The results were published in the journal “The Lancet” and show that gardening changed the participants’ lifestyles, including increased physical activity, fiber intake and decreased stress.
Her study was just published in The Lancet. Jill Litt is a doctor of environmental health and a professor at the University of Boulder in Colorado, USA. She has been working on the links between the environment and health for 20 years, and she wanted to tackle the old saying that gardening is good for you, it relaxes you, it’s good for your health and it’s good for your morale. “It’s a principle that’s found all over the world,” she says in the presentation of her study, “but there was nothing scientifically sound on the subject.”

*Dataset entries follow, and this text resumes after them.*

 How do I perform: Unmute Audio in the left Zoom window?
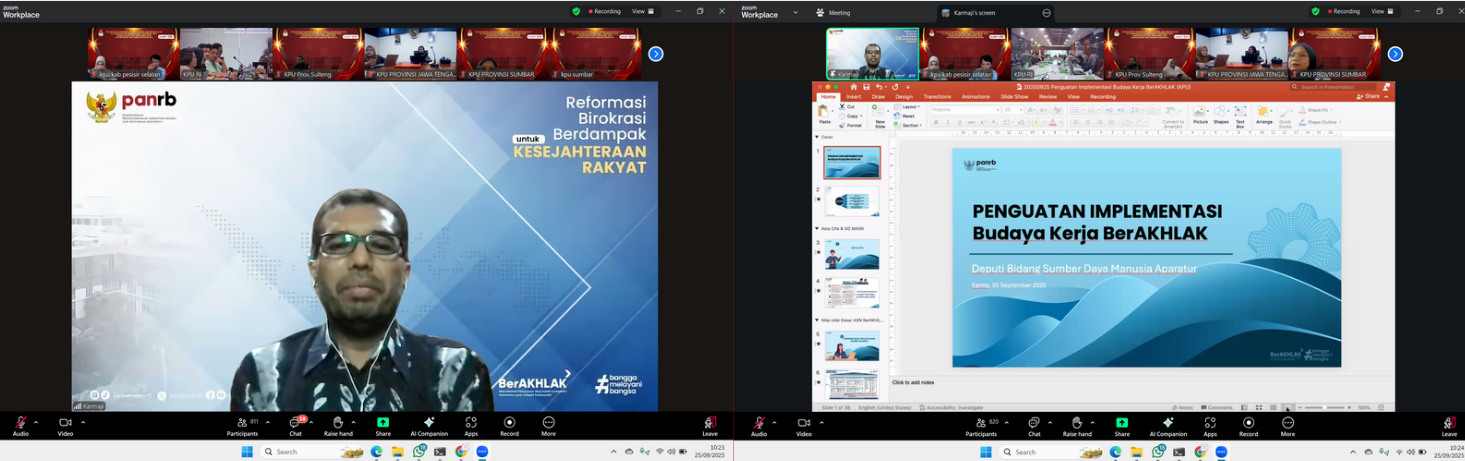coord(20,423)
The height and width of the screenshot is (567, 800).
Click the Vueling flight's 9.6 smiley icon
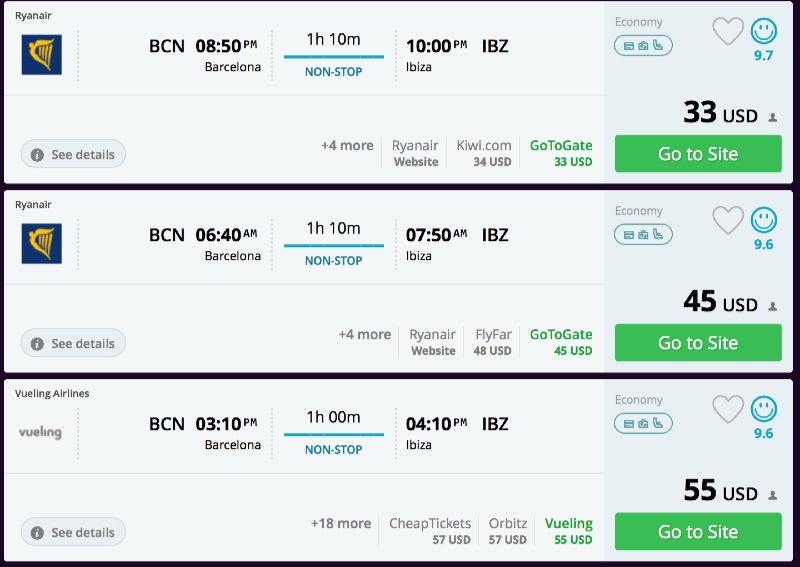(x=764, y=408)
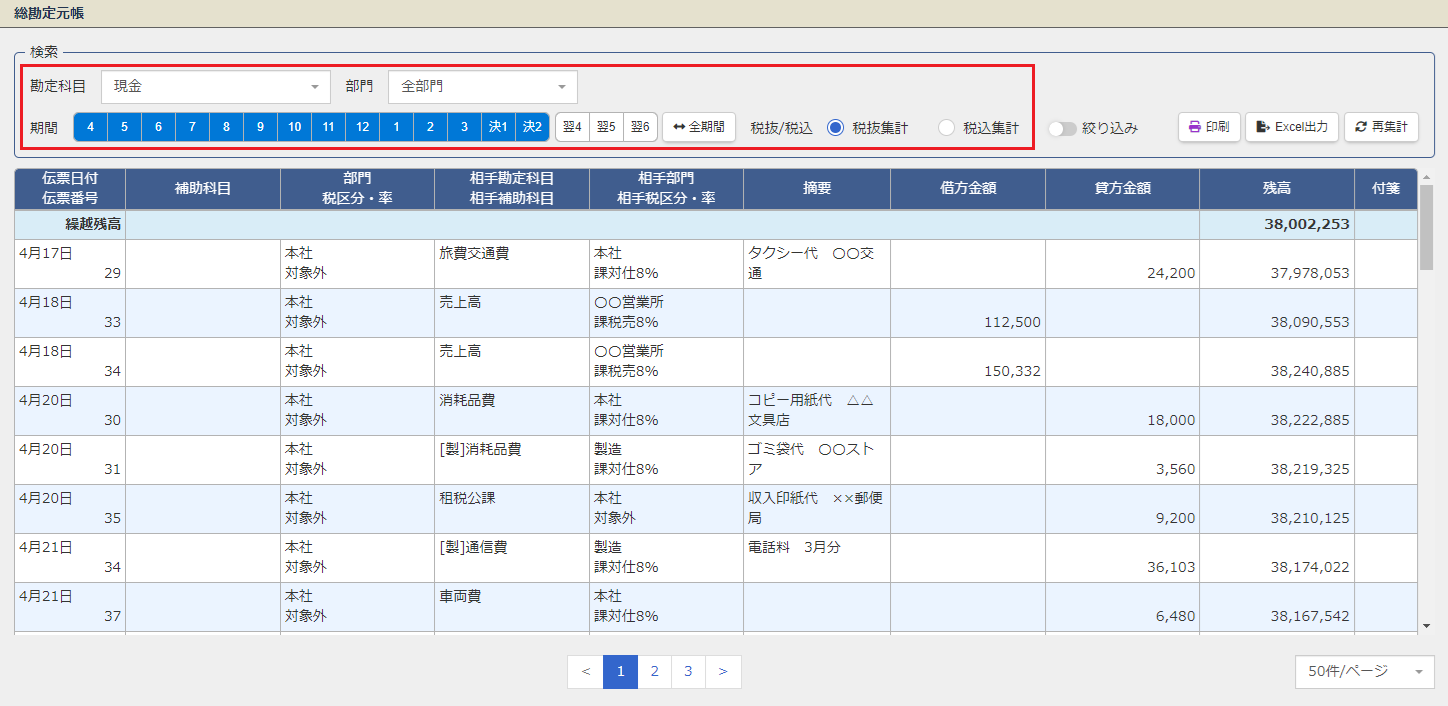Toggle the 決1 settlement period button
Viewport: 1448px width, 706px height.
pos(498,127)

So Jill Litt launched a program in 2018 to measure the physiological and psychological effects of gardening. 291 adult volunteers were recruited in Colorado, average age 41, largely from working-class backgrounds and low-income households, and mostly without gardening experience. The group was divided into two groups, a control group that continued to live their lives unchanged, and a test group, where participants were assigned a small plot in a shared garden. To get started, they were given a bag of seeds, some seedlings and an introductory gardening course. And all were monitored medically, weight, blood pressure, diet.
A noticeable decrease in stress and anxiety in the first few weeks
Result: in only six months, those who gardened increased their weekly physical activity by 42 minutes, i.e. three quarters of an hour more bending down, getting up and carrying soil. They also increased their consumption of fruits and vegetables, and therefore of fiber: 7% more than the group that did not garden, “yet fiber,” recalls Professor Litt, “stimulates the immune response, and we know that eating foods rich in fiber considerably reduces the risk of diabetes and cancer.”
Finally, another finding is that those who have been to the vegetable garden report a noticeable decrease in stress and anxiety, not just in the first few months, but over time. “In summary,” says Jill Litt, “it’s not just about fruits and vegetables, what’s beneficial physically and mentally is being in a natural space, outside and what’s more with other people to exchange, learn and share things.” This is no longer a vague impression, but now the result of a scientific study. So, get your hoes!